How do we diagnose CMV?

A
  • Maternal IgG may represent immunization or past infection so this is USELESS
  • You can isolate virus from nasal secretions (less frequently from throat, blood, urine, CSF)
  • Serologic testing (IgM = recent postnatal or congenital infection. IgG = Rising monthly IgG titers suggests congenital infection)
17
Q

How the hell do we treat CMV?

A

Remember ganciclovir? We’re gonna give it for 6 weeks in symptomatic infants with CNS involvement.

  • Protects against progression of hearing loss
  • Improves developmental outcomes at 1-2 years
  • Neutropenia often leads to cessation of therapy

Side effects are rough buddy, don’t give it to the infant if there are no symptoms.

18
Q

Describe the structure of Herpes Simplex virus and how it is usually transmitted

A

This is an enveloped double stranded DNA virus primarily transmitted through infected maternal genital tract at time of delivery.Usually, primary infection is what causes issues, so mom will have no predisposing symptoms for HSV at all

19
Q

How does congenital HSV present?

A

Most are asymptomatic at birth

We see, if there are symptoms, 3 disease patterns by 4 weeks

  • Skin, eyes, mouth (SEM-40-45%)
  • CNS disease (33%)
  • Disseminated disease (20%, presents earliest)

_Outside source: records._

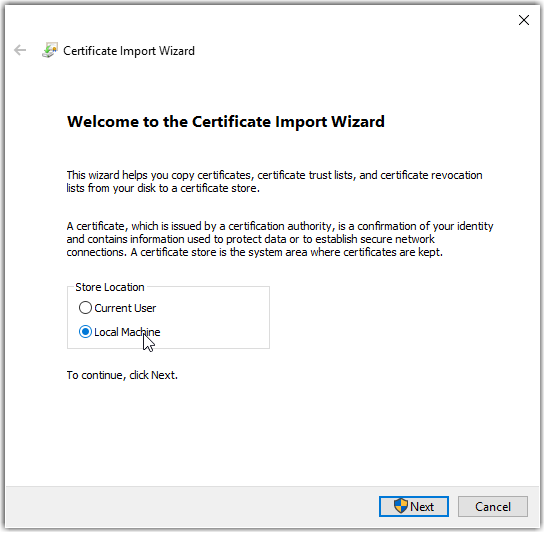This screenshot has width=545, height=533.
Task: Click the Certificate Import Wizard title icon
Action: pyautogui.click(x=50, y=50)
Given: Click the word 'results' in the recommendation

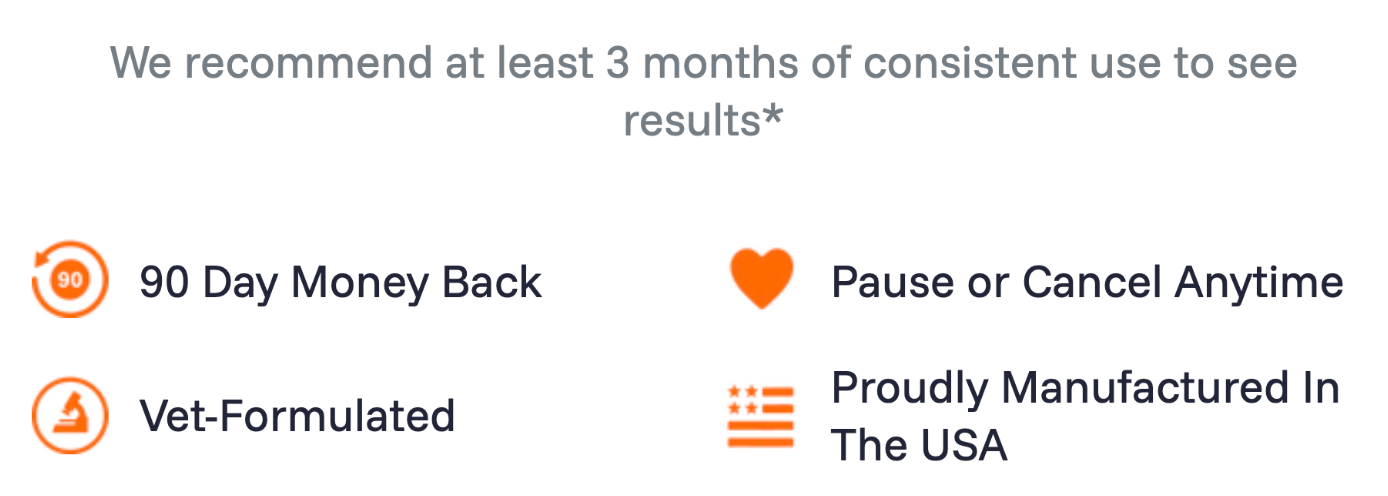Looking at the screenshot, I should coord(692,121).
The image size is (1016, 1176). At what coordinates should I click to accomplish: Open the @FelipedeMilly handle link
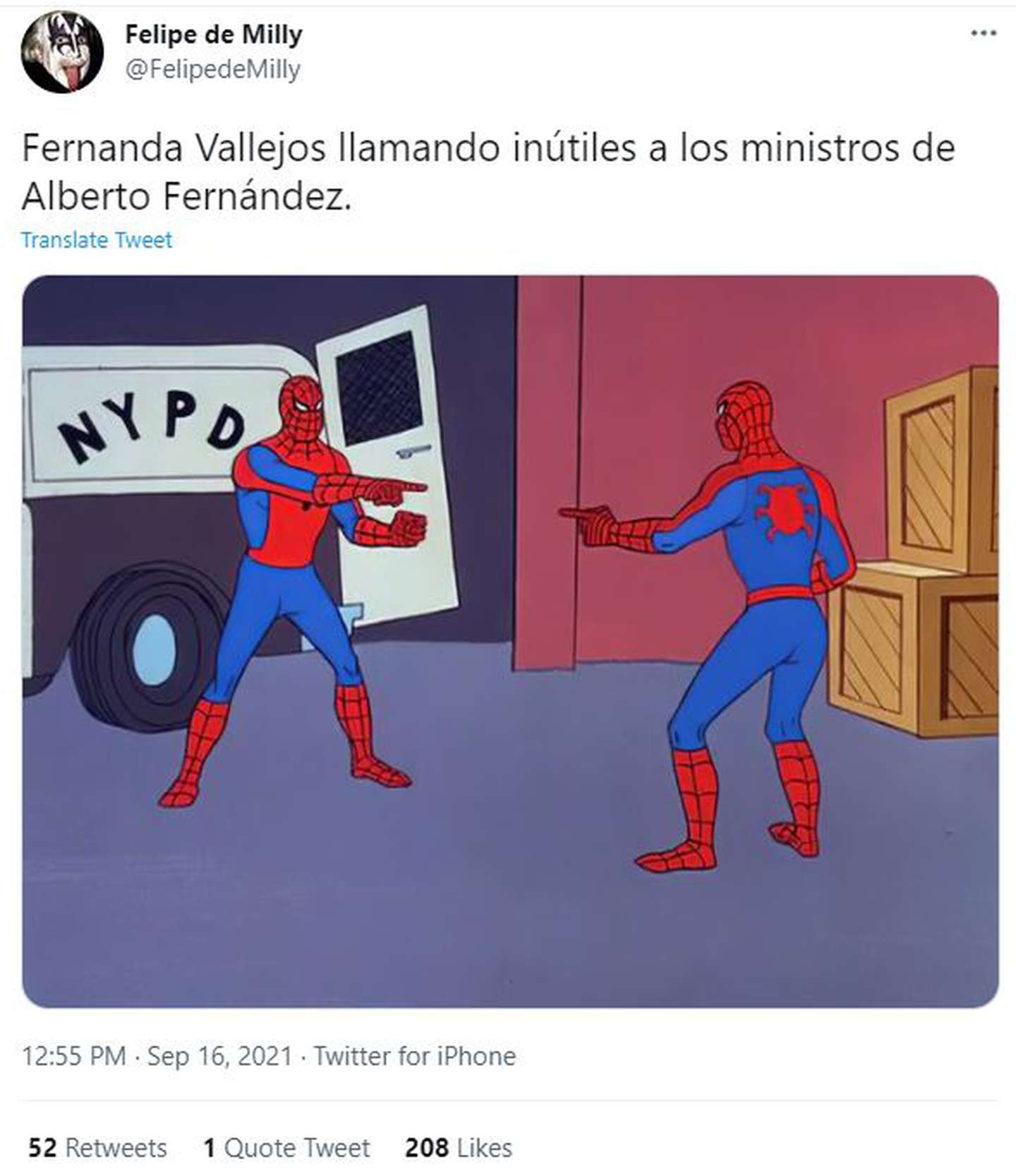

Initial manifestations very nonspecific with skin lesions not necessarily present

20
Q

How do we diagnose HSV?

A
  • Culture maternal lesions if present at delivery
  • Cultures in infant (>12-24 hours) (skin lesions, oro/nasopharynx, eyes, rectum, or Blood/CSF, urine)
  • PCR
  • CSF usually, can use blood
  • DFA (direct flourescent antibody) of lesions if present
  • No serologies for neonates
21
Q

How do we treat HSV?

A

High dose IV acyclovir 60mg/kg/day delivered divided into every 8 hour increments

  • 21 days for disseminated or CNS disease
  • 14 days for SEM

Ocular involvement requires topical therapy as well

22
Q

What causes syphilis?

A

Too much fun!

23
Q

What causes Syphilis and how can it be transmitted?

A

Treponema pallidum (a spirochete)

  • Transmitted via sexual contact
  • Placental transmission as early as 6 weeks gestation.

Typically occurs during 2nd half of pregnancy, and it is usually a mother with primary or secondary syphilis than one with the latent disease

24
Q

Clinical lethal manifestations of syphilis in fetus

A
  • Stillbirth
  • Neonatal death
  • Hydrops fetalis, which is where abnormal accumulation of fluid occurs in 2 or more fetal compartments, including ascites, pleural effusion, pericardial effusion, and skin edema

quick note, this is also seen in CMV, a lot, so keep that in mind

About 25% of the time there is intrauterine death and perinatal death in 25-30%

25
Q

If the baby with syphilis gets born, it doesn’t mean that they are free and healthy. What are some clinical manifestations in the early congenital phase (first 5 weeks)

A
  • Cutaneous lesions (palms and soles)
  • HSM
  • Jaundice
  • Anemia
  • Snuffles
  • Periostitis and metaphysial dystrophy
  • Funisitis (umbilical cord vasculitis)
26
Q

Clinical manifestations of late congenital form of syphilis…like you have dropped the ball for a while and are the worst doctor ever for letting it get this far.

A
  • Frontal bossing
  • Short maxilla
  • High palatal arch
  • Hutchinson teeth (shark teeth)
  • 8th nerve deafness
  • Saddle nose
  • Perioral fissures(Centered around fact that syphilis attacks cartilage)

Could have been prevented with appropriate treatment

27
Q

Treating syphilis

A

PCN

28
Q

Serologic testing for Syphilis

A
  • RPR/VDRL: Nontreponemal test, sensitive but not specific (makes it great for screening). Quantitative, can follow for disease activity and treatment response
  • MHA-TP/FTA-ABS: specific treponemal test. This is confirmatory. Qualitative, once positive always positive.

Use the RPR/VDRL screen in ALL pregnant women early in pregnancy and at time of birth. This is an easily treated thing!